Is my model using CUDA/GPU?

Sat Jan 12 10:58:39 2019
| NVIDIA-SMI 410.79 Driver Version: 410.79 CUDA Version: 10.0 |
| GPU Name Persistence-M| Bus-Id Disp.A | Volatile Uncorr. ECC |
| Fan Temp Perf Pwr:Usage/Cap| Memory-Usage | GPU-Util Compute M. |
| 0 Tesla K80 On | 00000000:00:1E.0 Off | 0 |
| N/A 46C P0 77W / 149W | 514MiB / 11441MiB | 38% Default |

| Processes: GPU Memory |
| GPU PID Type Process name Usage |

From this output: since there are no processes, I’m guessing it’s not using CUDA?

I don’t think you are using GPU. If GPU is used, you’ll see something like this:

To check whether you have CUDA access inside your code, you can use:

>>> print(torch.cuda.is_available())

If it return false, I highly recommend to check the CUDA version you have installed and make sure that you have installed corresponding PyTorch version.

Check CUDA version:

>>> nvcc --version
nvcc: NVIDIA (R) Cuda compiler driver
Copyright (c) 2005-2015 NVIDIA Corporation
Built on Tue_Aug_11_14:27:32_CDT_2015
Cuda compilation tools, release 7.5, V7.5.17

Install Pytorch 1.0 for CUDA 8.0 and above, follow this link
$ conda install pytorch torchvision cuda80 -c pytorch

Install previson verison of Pytorch for CUDA 9.0 and below, follow this link
$ conda install pytorch=0.4.1 cuda80 -c pytorch

Not necessarily.

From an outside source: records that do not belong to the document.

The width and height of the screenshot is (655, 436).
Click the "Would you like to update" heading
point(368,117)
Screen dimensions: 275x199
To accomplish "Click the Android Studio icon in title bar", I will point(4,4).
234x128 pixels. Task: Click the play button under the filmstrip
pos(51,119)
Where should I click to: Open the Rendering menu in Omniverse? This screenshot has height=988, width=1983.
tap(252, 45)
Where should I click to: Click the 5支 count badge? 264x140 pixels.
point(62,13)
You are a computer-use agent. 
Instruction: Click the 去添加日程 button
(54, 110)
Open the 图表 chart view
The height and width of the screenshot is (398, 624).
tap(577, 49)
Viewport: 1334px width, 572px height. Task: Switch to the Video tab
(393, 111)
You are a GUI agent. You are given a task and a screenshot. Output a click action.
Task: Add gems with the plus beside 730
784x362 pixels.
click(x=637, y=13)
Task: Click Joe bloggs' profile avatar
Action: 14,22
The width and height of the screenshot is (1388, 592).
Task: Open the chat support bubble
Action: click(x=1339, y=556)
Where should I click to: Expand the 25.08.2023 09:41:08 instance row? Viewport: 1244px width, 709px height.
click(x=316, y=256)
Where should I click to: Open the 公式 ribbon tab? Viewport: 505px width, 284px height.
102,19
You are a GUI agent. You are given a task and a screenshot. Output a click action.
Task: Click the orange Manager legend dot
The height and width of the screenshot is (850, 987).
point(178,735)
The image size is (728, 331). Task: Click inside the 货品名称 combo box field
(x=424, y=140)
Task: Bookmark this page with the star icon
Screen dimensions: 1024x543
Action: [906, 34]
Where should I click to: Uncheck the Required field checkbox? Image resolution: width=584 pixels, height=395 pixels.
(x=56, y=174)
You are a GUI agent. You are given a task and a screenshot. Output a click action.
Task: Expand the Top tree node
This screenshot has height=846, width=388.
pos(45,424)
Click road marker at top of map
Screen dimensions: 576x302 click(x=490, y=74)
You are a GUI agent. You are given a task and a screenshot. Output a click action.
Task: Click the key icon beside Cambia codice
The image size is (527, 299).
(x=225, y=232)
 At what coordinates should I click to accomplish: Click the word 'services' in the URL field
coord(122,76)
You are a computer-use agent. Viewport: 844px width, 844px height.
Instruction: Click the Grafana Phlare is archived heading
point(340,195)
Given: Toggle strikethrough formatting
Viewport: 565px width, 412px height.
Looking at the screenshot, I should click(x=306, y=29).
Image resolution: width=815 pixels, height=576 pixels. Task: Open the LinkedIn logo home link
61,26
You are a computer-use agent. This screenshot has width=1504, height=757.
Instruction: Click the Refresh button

It looks like the GPU utilization is at 38%.
I’ve seen some weird behavior in nvidia-smi: sometimes showing all processes, sometimes not showing any processes at all on certain servers.
Could you use @alwynmathew’s suggestions to check if CUDA is available?
If so, check if your data (, model parameters, target) is on the GPU using print(tensor.device).

CUDA is available, and doing a torch computation with GPU works

I don’t think that is 38% GPU utilization, because if you look at an earlier column it says 512/11441 MiB are used, which is only around 5% utilization…

Also, we don’t need to explicitly install nvidia-384 or similar in the Dockerfile right?

If you look at dockerfile here, they never explicitly install nvidia-384

The memory usage does not correspond to the GPU utilization which gives as far as I know the percentage of the time a kernel was executed in the last time frame.

No, I think the drivers should be installed directly on the machine and not in the docker file. At least that was my last workflow.